- **Tasks**:
[1] Write out the part of the Coq loop-checking page starting with "Fixpoint rewrites t" and going on through "us => Some (u::us)".
[2] Recast the paragraph of the Coq loop-checking page that begins "CoLoR, a Coq library" as a brief list that keeps its main facts.

# Library CoLoR.NonTermin.ALoop

CoLoR, a Coq library on rewriting and termination. See the COPYRIGHTS and LICENSE files.
• Frederic Blanqui & Wang Qian & Zhang Lianyi, 2009-05-11
definition and correctness proof of a boolean function checking that there is a loop in a TRS

Set Implicit Arguments.

Section S.

Variable Sig : Signature.

Notation term := (term Sig). Notation beq_rule := (@beq_rule Sig).

Variable R : rules Sig.

predicates saying that t::us is in a sequence of rewriting steps

Fixpoint FS t us :=
match us with
| nil => True
| u :: us' => red R t u /\ FS u us'
end.

Definition terms_of_reduc : forall t, {us| FS t us} -> list term.

Definition proof_of_reduc :
forall t, forall x : {us| FS t us}, FS t (terms_of_reduc x).

Lemma FS_rtc : forall us t, FS t us -> red R # t (last us t).

data necessary for a sequence of rewrite steps

Definition data := (position * rule Sig)%type.

Definition rewrite (t : term) (d : data) : option term :=
let (p,a) := d in let (l,r) := a in
if mem beq_rule (mkRule l r) R then
match subterm_pos t p with
| None => None
| Some u =>
match matches l u with
| None => None
| Some s => replace_pos t p (sub s r)
end
end
else None.

Lemma rewrite_correct : forall t d u, rewrite t d = Some u -> red R t u.

Fixpoint rewrites t (ds : list data) : option (list term) :=
match ds with
| nil => Some nil
| d :: ds' =>
match rewrite t d with
| None => None
| Some u =>
match rewrites u ds' with
| None => None
| Some us => Some (u::us)
end
end
end.

Lemma rewrites_correct : forall ds t us, rewrites t ds = Some us -> FS t us.

Notation default := (Var 0).

Lemma FS_red : forall ts t, FS t ts -> forall i, i < length ts ->
red R (nth i (t::ts) default) (nth (S i) (t::ts) default).

hyps for non-termination

Section loop.

Variables (t : term) (ds : list data)
(us : list term) (h1 : rewrites t ds = Some us).

Definition k := length us.

- **Information shown**:
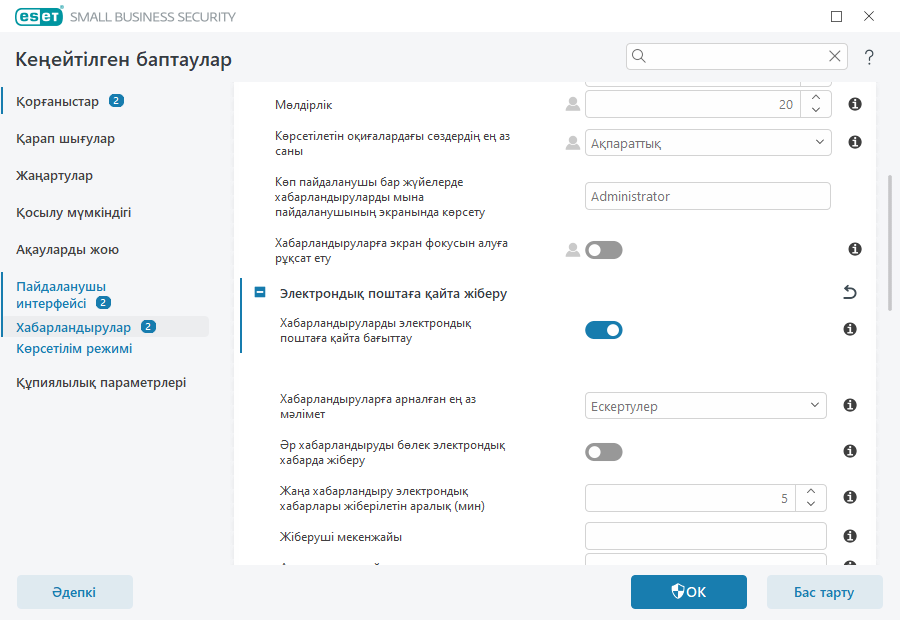Disable email redirection of notifications toggle
The width and height of the screenshot is (900, 620).
click(604, 329)
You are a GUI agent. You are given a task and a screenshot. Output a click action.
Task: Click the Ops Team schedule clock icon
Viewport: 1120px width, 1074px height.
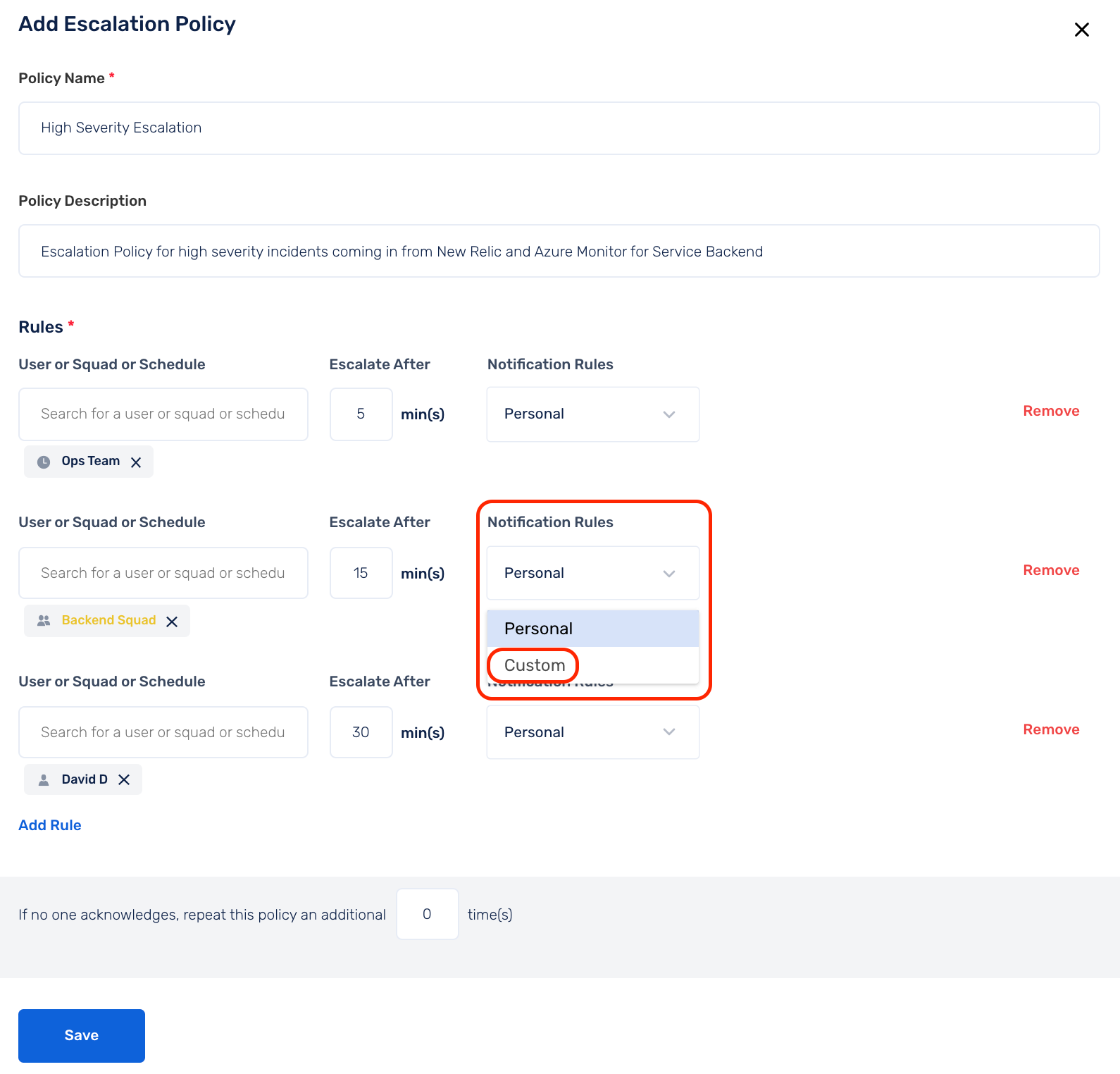tap(44, 462)
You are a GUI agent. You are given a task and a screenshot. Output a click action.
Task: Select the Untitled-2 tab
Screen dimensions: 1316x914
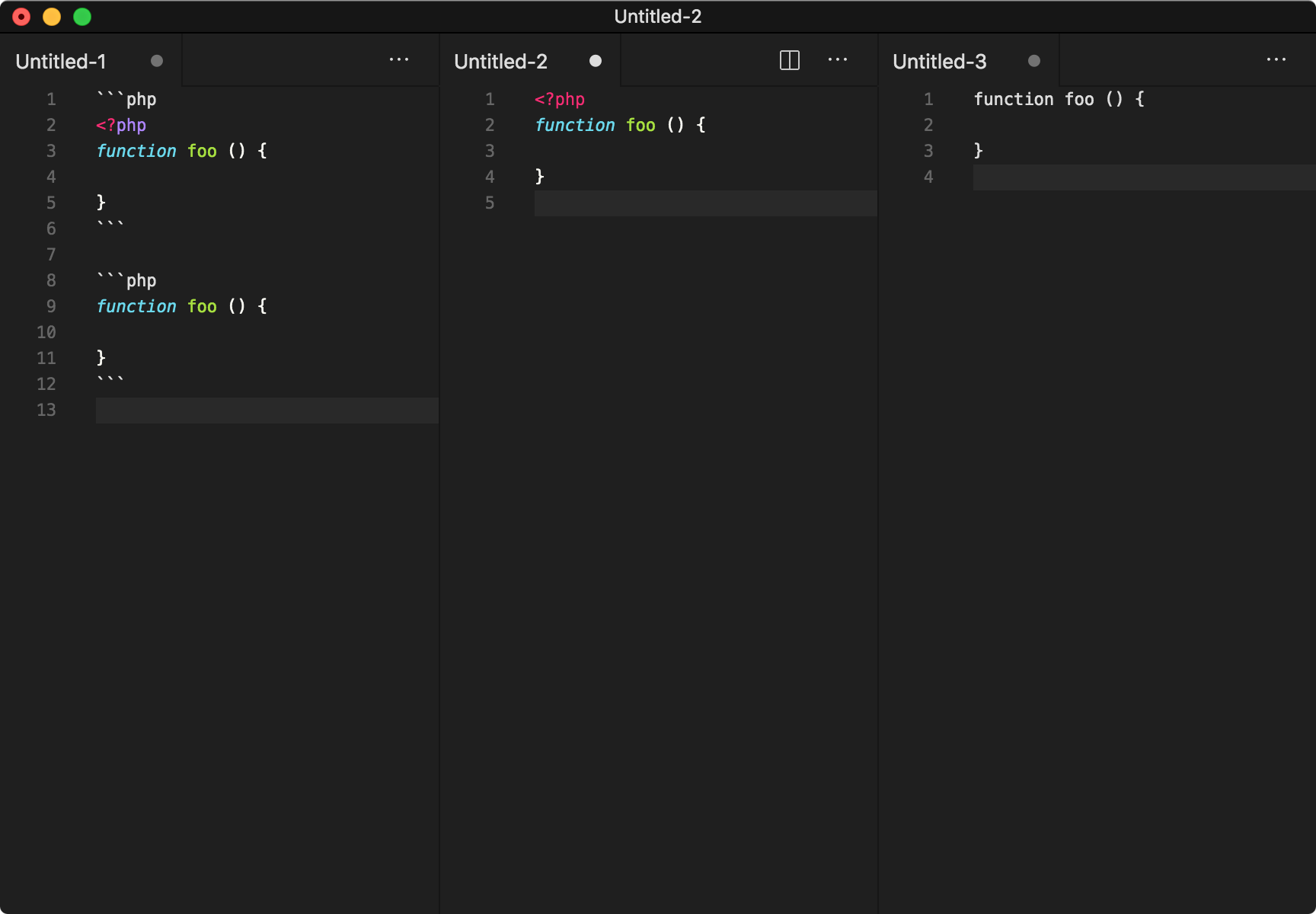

- **Worked solutions**:
[1]
Fixpoint rewrites t (ds : list data) : option (list term) :=
match ds with
| nil => Some nil
| d :: ds' =>
match rewrite t d with
| None => None
| Some u =>
match rewrites u ds' with
| None => None
| Some us => Some (u::us)

[2]
- CoLoR: a Coq library on rewriting and termination
- Copyright and license: see the COPYRIGHTS and LICENSE files